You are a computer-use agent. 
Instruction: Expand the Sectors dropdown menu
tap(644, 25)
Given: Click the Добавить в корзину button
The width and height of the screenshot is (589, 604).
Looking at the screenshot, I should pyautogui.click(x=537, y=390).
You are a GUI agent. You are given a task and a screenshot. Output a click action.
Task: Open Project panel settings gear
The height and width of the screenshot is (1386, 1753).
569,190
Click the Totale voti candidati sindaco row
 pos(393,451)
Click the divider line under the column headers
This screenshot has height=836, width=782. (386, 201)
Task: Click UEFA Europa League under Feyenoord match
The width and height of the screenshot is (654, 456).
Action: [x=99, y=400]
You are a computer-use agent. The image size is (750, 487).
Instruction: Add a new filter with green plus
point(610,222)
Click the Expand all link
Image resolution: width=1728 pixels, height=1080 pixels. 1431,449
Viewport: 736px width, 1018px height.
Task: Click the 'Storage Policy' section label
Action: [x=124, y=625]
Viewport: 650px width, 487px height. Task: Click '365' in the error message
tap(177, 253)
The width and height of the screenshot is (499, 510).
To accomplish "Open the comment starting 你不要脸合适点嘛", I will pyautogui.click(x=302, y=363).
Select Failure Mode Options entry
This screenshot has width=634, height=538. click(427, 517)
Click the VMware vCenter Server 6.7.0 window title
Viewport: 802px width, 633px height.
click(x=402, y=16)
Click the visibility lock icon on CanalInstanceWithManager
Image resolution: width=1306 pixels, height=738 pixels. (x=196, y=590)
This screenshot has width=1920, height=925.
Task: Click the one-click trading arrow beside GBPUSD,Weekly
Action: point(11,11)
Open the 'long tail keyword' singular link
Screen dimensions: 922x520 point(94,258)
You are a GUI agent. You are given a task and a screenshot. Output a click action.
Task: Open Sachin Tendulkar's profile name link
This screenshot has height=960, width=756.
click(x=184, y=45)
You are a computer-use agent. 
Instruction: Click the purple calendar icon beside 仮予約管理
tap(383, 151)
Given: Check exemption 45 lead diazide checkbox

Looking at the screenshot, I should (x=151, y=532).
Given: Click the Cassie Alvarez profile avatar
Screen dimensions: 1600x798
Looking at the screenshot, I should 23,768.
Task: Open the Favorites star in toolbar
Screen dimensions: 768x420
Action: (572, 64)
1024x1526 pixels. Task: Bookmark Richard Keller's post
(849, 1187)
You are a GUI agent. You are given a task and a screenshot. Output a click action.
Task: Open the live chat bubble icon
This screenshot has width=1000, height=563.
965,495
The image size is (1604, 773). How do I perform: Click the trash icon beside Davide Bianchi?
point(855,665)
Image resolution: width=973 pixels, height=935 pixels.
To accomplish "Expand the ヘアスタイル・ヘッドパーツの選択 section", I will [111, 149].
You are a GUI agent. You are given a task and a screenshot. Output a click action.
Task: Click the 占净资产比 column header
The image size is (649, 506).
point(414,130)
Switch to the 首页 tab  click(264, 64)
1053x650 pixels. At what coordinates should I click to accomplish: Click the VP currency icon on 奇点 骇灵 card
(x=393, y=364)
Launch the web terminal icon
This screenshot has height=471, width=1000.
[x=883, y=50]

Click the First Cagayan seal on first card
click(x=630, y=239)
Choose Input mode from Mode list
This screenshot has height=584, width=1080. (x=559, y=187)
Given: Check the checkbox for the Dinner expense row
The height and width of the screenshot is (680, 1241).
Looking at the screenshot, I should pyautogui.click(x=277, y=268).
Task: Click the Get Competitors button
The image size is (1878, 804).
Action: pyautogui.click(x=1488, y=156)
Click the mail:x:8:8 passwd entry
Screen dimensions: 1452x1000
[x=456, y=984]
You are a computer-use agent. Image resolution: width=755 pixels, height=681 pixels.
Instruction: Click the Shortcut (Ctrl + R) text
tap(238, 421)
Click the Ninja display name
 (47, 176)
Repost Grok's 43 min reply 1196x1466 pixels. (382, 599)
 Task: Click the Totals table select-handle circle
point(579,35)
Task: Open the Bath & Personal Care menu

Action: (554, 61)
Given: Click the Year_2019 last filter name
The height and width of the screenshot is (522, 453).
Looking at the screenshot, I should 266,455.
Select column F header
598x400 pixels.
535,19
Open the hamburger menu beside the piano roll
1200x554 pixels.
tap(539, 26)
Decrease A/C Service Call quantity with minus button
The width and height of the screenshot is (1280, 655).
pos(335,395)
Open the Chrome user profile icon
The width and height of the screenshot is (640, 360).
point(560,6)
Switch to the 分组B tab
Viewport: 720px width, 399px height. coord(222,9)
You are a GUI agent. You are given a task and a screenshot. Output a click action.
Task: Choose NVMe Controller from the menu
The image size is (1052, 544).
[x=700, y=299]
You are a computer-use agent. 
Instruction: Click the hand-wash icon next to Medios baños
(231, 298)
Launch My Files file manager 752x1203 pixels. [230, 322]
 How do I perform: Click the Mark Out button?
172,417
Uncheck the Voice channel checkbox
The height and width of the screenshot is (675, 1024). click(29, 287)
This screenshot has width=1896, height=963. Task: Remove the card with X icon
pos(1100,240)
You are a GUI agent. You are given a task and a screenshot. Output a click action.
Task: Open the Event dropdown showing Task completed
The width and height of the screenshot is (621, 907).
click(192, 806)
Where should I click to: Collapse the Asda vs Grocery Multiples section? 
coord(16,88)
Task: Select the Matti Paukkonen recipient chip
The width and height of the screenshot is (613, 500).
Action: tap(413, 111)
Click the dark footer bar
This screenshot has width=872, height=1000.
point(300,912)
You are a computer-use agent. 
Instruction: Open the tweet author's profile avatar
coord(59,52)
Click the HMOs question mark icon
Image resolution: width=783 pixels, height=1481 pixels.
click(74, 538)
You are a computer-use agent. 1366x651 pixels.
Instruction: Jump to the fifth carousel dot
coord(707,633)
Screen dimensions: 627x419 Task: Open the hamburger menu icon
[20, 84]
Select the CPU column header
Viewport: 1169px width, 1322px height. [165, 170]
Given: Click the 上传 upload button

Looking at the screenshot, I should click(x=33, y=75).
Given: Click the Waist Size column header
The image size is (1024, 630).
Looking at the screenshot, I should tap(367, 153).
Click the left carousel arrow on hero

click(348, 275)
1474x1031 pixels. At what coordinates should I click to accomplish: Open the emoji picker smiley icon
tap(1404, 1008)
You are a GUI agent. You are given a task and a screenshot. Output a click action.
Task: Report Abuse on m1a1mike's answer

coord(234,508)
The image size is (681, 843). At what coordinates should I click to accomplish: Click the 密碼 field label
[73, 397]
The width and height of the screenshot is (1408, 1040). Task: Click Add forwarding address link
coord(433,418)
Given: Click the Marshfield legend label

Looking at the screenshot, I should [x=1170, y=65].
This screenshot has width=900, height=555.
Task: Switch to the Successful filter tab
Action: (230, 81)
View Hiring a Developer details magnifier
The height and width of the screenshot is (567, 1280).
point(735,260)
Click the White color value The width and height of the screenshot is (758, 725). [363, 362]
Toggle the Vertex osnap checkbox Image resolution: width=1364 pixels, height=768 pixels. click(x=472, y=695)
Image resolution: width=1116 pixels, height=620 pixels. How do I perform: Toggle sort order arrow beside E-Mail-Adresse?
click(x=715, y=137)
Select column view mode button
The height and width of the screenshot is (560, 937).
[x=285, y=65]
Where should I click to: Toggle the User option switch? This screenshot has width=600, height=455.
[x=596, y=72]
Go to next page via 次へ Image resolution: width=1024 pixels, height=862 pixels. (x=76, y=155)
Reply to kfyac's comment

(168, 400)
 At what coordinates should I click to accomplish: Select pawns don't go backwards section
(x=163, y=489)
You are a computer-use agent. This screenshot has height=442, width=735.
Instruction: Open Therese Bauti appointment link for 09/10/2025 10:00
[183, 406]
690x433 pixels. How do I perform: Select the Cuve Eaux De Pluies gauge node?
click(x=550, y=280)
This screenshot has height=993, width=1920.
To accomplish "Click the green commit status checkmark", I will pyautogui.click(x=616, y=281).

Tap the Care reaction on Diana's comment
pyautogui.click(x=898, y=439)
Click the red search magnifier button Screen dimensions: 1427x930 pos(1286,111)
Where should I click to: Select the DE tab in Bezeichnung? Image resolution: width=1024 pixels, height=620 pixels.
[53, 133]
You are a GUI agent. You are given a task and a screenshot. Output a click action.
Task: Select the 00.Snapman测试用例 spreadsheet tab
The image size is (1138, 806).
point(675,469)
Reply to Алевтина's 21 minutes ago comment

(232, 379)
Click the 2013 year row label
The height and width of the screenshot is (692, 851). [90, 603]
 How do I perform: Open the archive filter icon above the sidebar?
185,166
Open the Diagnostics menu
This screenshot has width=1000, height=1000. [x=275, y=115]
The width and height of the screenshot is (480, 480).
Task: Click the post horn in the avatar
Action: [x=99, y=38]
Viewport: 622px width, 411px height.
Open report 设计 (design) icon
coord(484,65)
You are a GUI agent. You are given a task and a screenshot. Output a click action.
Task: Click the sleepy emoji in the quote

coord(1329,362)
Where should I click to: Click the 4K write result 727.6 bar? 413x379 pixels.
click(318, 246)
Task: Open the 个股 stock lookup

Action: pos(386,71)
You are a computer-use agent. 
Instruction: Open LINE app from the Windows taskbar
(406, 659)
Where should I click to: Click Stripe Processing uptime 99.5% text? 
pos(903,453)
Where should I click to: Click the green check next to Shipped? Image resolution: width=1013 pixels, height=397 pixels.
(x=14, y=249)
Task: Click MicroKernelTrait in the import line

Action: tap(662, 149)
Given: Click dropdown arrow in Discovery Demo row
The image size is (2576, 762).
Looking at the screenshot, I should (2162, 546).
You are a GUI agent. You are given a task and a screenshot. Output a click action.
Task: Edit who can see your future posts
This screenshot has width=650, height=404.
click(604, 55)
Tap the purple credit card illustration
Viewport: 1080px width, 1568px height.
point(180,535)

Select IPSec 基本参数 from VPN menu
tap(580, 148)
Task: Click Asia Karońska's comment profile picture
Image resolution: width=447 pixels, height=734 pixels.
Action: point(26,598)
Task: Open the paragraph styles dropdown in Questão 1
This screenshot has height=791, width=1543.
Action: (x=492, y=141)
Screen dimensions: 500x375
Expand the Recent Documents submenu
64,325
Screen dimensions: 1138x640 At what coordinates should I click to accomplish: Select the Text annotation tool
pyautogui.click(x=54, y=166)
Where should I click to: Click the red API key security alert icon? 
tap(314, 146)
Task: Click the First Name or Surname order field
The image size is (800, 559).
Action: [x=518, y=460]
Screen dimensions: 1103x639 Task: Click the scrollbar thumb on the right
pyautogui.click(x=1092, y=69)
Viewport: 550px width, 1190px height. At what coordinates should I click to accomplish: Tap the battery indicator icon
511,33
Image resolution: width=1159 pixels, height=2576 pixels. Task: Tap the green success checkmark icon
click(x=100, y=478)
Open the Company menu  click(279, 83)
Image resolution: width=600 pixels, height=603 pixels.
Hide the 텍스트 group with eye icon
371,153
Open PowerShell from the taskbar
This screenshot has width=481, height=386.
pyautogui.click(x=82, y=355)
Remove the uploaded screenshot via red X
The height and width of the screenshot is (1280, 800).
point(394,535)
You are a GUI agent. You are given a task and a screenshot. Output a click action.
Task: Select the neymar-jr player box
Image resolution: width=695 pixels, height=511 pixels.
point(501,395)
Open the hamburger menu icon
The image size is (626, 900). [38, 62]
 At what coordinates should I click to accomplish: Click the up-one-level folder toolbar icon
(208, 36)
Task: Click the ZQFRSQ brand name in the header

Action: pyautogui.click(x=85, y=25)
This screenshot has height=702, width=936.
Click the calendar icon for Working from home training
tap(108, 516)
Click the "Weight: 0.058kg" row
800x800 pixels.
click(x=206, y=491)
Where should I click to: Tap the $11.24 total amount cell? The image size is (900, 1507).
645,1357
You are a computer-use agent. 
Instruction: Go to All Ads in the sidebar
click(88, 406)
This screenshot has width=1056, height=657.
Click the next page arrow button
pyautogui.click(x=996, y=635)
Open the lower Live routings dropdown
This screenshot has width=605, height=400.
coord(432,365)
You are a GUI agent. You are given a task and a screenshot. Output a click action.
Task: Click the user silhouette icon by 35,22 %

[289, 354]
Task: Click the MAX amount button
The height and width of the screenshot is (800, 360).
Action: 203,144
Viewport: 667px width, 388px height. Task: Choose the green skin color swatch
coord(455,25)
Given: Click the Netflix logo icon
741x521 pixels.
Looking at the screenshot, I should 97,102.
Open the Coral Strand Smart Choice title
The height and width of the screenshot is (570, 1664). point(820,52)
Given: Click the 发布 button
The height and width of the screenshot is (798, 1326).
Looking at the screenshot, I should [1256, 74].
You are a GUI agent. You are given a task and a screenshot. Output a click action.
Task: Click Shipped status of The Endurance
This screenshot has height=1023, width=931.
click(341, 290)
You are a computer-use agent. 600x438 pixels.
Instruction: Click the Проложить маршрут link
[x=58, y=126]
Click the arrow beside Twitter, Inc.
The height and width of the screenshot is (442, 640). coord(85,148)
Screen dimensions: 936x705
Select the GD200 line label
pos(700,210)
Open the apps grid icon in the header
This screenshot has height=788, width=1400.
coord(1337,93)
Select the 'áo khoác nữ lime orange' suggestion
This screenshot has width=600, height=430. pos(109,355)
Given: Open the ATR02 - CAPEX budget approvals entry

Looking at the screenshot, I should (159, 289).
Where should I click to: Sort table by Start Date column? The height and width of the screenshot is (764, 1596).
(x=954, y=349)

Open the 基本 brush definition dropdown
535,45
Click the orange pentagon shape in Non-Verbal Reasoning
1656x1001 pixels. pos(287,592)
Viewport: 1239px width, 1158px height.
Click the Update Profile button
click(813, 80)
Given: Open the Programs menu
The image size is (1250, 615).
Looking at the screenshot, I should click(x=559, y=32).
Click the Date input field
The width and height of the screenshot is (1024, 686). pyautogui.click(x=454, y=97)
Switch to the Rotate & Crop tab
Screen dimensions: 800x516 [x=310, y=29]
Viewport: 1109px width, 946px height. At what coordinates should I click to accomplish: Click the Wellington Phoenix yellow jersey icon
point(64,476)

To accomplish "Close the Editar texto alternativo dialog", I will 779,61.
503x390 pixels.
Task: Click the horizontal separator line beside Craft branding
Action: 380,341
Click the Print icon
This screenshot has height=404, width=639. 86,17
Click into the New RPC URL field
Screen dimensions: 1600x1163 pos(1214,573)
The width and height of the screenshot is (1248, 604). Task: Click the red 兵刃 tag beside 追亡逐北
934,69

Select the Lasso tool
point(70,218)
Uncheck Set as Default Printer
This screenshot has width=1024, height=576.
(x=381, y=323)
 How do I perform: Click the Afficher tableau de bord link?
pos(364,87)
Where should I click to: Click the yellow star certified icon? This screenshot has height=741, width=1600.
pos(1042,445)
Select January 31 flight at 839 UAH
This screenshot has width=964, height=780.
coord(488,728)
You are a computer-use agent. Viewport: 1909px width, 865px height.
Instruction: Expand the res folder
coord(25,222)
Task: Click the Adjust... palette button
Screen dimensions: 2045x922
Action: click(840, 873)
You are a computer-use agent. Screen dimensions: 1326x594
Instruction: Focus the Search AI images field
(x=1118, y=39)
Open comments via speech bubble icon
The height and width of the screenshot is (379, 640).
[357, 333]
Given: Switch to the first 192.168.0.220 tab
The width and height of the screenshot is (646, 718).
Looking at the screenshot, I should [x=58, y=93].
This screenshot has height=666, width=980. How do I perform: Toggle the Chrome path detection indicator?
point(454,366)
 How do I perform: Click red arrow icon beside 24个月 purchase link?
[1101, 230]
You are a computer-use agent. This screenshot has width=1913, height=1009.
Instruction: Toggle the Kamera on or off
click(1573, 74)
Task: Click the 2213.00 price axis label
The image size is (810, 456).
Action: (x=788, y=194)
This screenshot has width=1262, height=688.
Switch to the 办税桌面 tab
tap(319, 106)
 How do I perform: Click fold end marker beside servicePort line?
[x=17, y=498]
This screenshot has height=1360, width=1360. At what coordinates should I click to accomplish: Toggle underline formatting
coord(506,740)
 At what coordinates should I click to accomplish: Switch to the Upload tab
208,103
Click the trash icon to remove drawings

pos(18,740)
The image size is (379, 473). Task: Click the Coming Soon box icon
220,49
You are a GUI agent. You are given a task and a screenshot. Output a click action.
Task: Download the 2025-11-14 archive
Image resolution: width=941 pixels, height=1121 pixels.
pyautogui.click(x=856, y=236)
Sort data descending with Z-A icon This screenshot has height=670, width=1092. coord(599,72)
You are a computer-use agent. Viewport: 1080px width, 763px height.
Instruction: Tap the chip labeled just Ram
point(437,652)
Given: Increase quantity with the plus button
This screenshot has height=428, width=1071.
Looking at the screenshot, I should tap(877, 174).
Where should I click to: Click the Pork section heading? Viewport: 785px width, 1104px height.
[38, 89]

**EXERCISE PROMPT:**
All that is wanted is the stretch of lines above from the one containing "Task: Click the MAX amount button" through the one containing "Screen dimensions: 936x705", duplicated exactly.

**EXERCISE RESPONSE:**
Task: Click the MAX amount button
The height and width of the screenshot is (800, 360).
Action: 203,144
Viewport: 667px width, 388px height. Task: Choose the green skin color swatch
coord(455,25)
Given: Click the Netflix logo icon
741x521 pixels.
Looking at the screenshot, I should 97,102.
Open the Coral Strand Smart Choice title
The height and width of the screenshot is (570, 1664). point(820,52)
Given: Click the 发布 button
The height and width of the screenshot is (798, 1326).
Looking at the screenshot, I should [1256, 74].
You are a GUI agent. You are given a task and a screenshot. Output a click action.
Task: Click Shipped status of The Endurance
This screenshot has height=1023, width=931.
click(341, 290)
You are a computer-use agent. 600x438 pixels.
Instruction: Click the Проложить маршрут link
[x=58, y=126]
Click the arrow beside Twitter, Inc.
The height and width of the screenshot is (442, 640). coord(85,148)
Screen dimensions: 936x705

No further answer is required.